Usually the gravity of that would kill me but so many strange things have happened recently that losing the ring felt like a slap in the face to a headless person.

We were going to London for Fleetwood Mac and by that point I was convinced something bad was going to happen every time I left the house. Or woke up. 

I was dreading going and ran about the house doing everything I could except pack, until I’d had no sleep before the flight and got myself more convinced it was going to go bad.

But going away for a couple of days with my best friend and a lot of belly laughs felt good. And Fleetwood Mac!!!!!!!!!! 

Stevie Nicks was amazing. She spun around in circles with her tambourine. She wore THREE different shawls. It. Was. Everything.

I did lose my phone in the hubbub of our drive to the gig (the agoraphobia is still climbing). Our Uber driver noticed the passenger in the back seat of the car next to us had caught their scarf in the door of the car, and it was trailing around the wheel.
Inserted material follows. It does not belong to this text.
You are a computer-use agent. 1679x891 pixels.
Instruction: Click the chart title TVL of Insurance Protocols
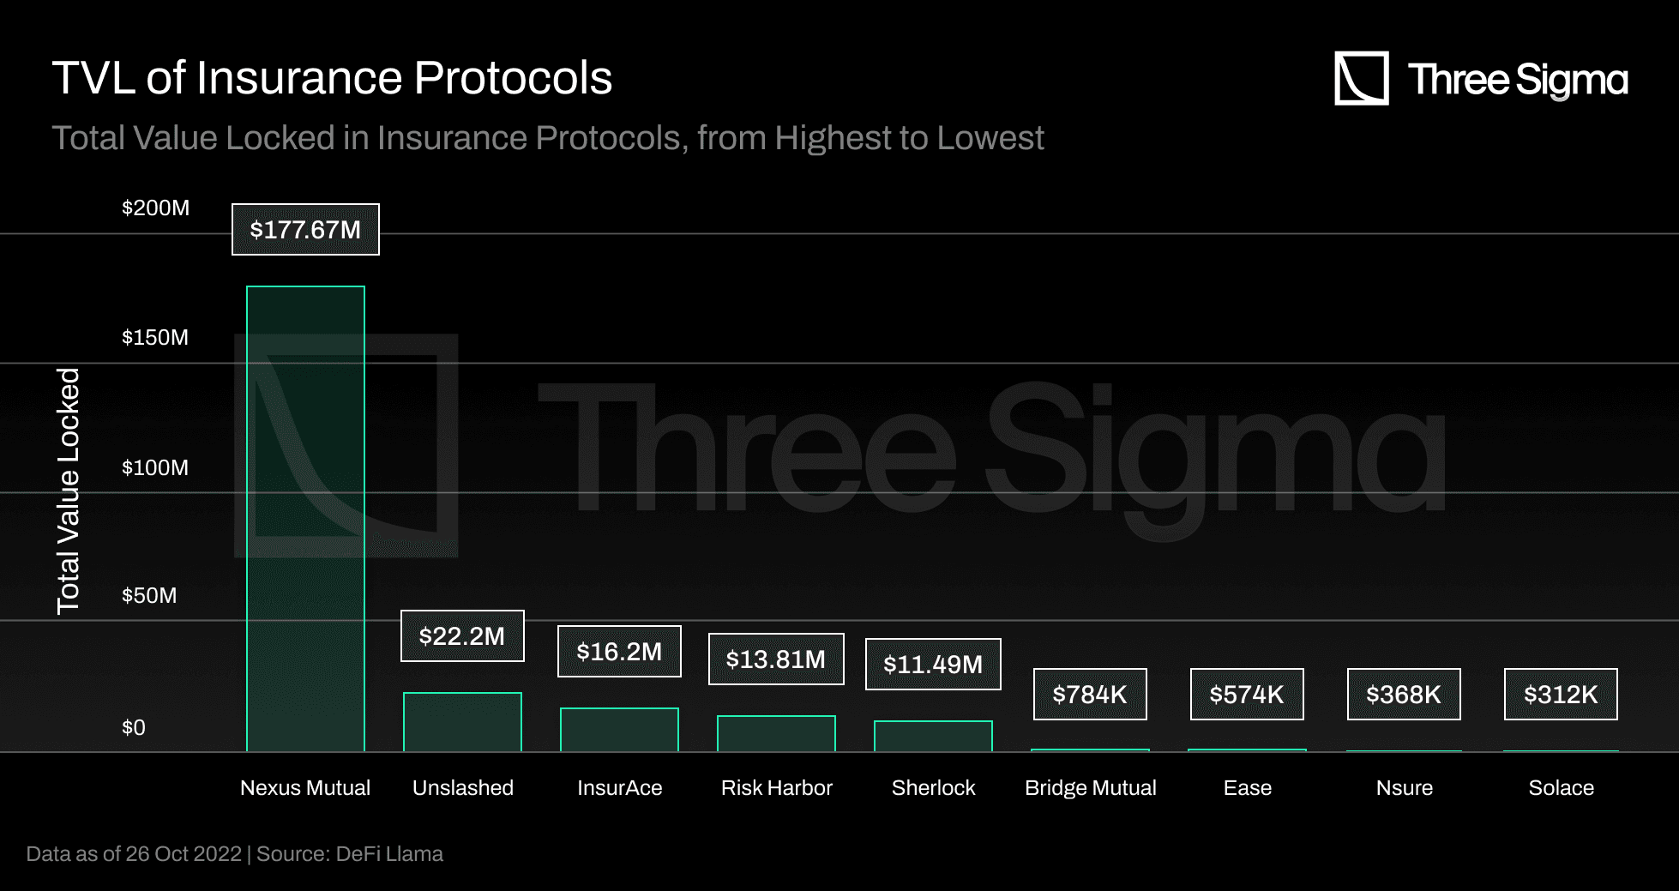point(332,78)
I was having Final Destination fears.

We were driving alongside them and gesturing wildly about scarves and wheels, it was a hard action to communicate. I was thinking how nice he must be until he put an earphone back in his ear. WTF. Who drives with earphones in? There’s a radio right there. Get help.

He did return the phone that I’d lost at 8pm, to me at 4am, which was nice but a long time to wait and I was having visions of him rocking out to my podcasts in his car, earphones akimbo.  

I tried to console myself with the fact he’d intervened in the scarf fiasco and therefore must be a good egg, but then I would think, can you really trust a mentalist who chooses to concentrate on driving, traffic, passengers, the radio AND listening to earphones? That sounds like sound torture. 

I used to have my earphones in all the time when I was like eleven but now I’m so worried about being in cars that even in complete silence I would be sure we are going to die. I also didn’t drive at eleven.

Anyway I finally went to the Harry Potter studios!!!!!  

I thought I caught something being said by a member of staff, something about three hours. I couldn’t guess what it could be. 

It was how long the tour lasts. I was expecting a twenty minute sort of situation.

Christ on a bike I love Harry Potter as much as the next 90’s child, but after three hours of facts I was brain-dead and delirious. I was floating about like a ghost, I could no longer read English, I’d lost all control of my brain.